- DATA IN THIS EXERCISE -
= = = =
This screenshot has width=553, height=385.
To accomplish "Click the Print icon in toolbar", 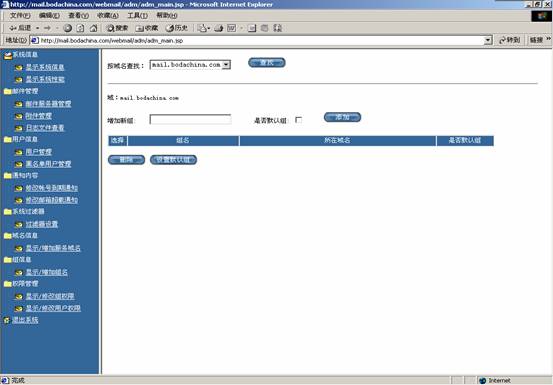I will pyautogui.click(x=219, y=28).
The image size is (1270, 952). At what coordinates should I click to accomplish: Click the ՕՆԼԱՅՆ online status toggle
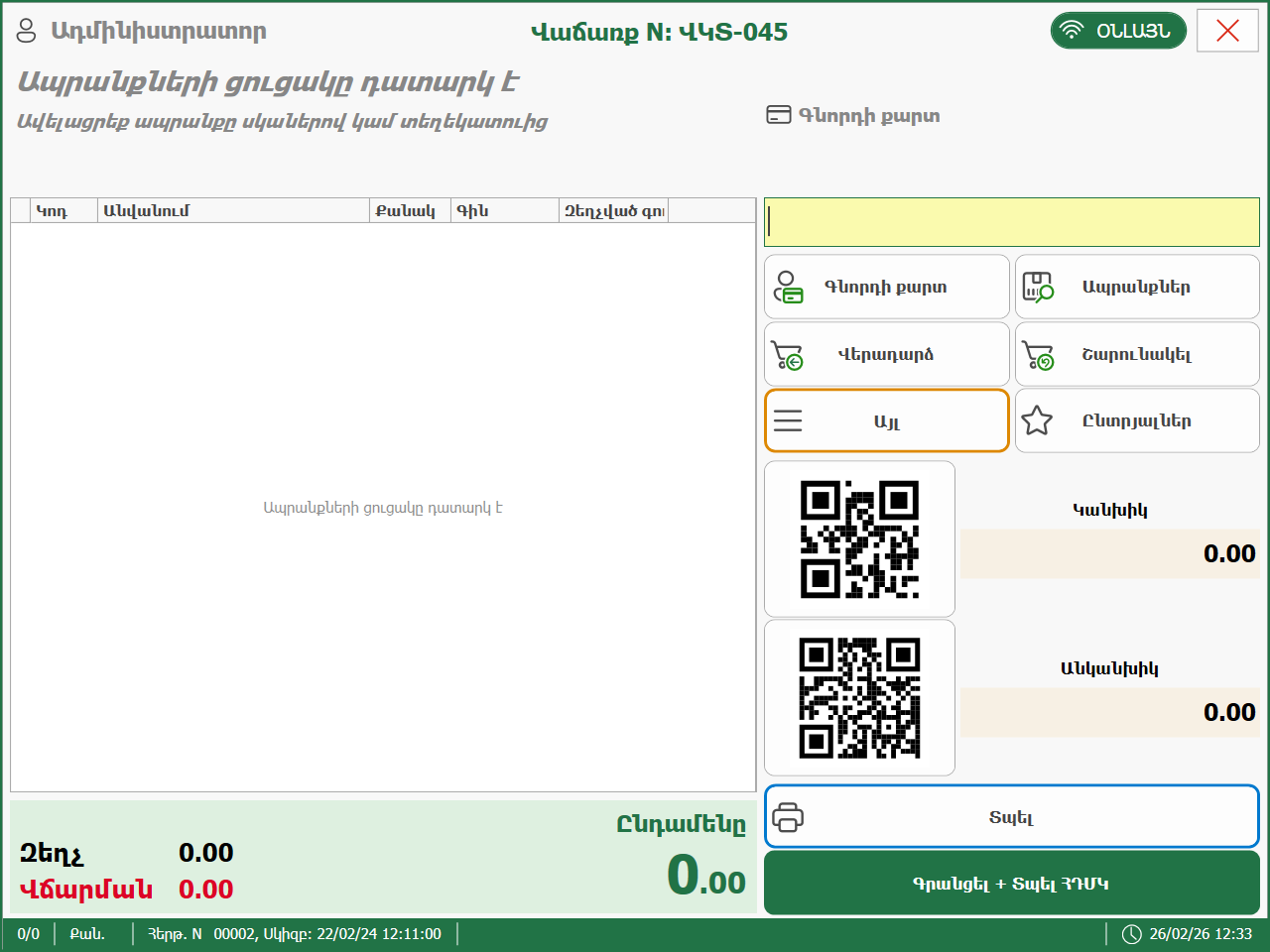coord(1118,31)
= = = =
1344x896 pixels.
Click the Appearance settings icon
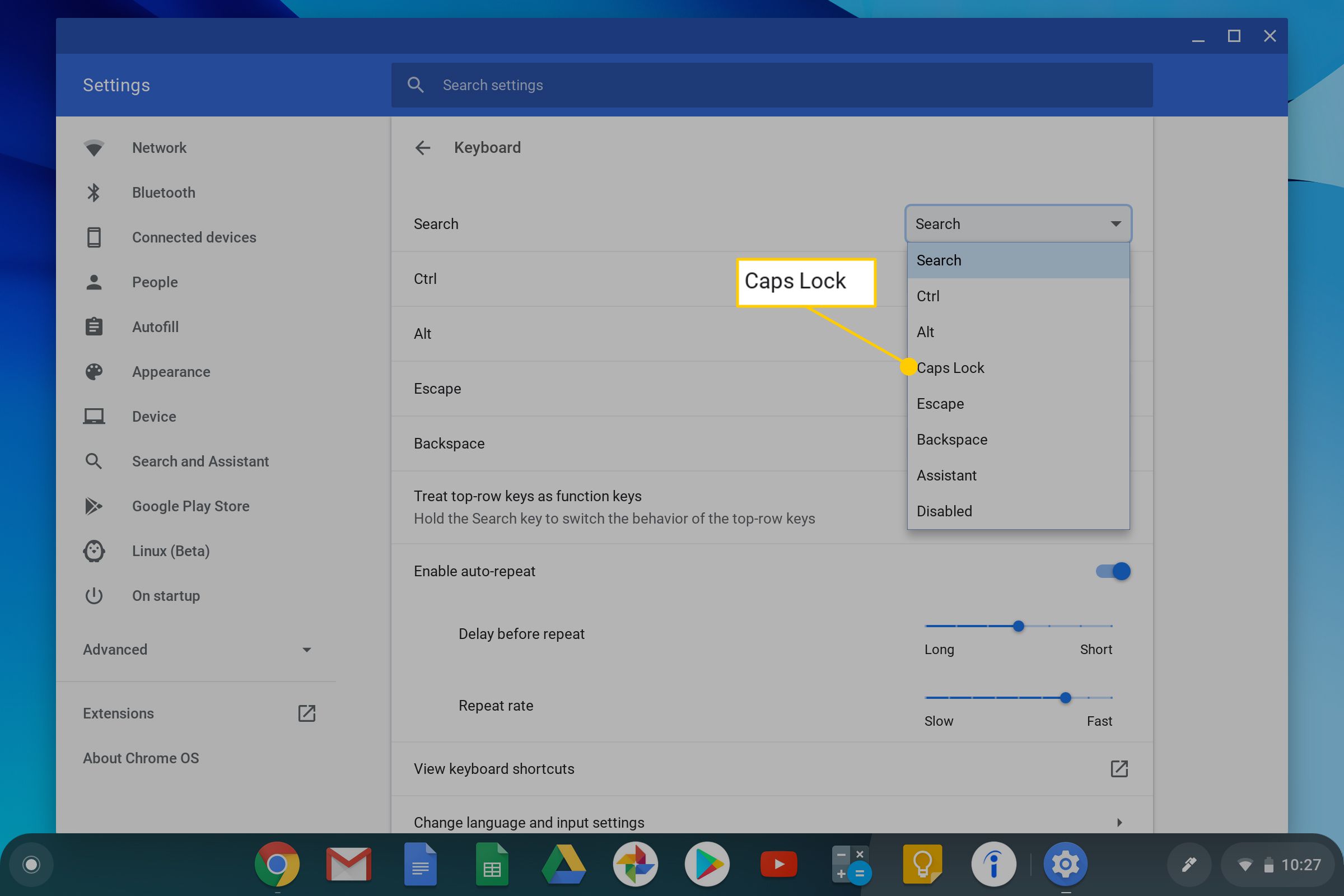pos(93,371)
= = = =
Quote the material word for word, from the line containing "1344x896 pixels." through the line containing "pos(93,371)", both lines included. Leave the pictures out of your answer.

1344x896 pixels.
Click the Appearance settings icon
pos(93,371)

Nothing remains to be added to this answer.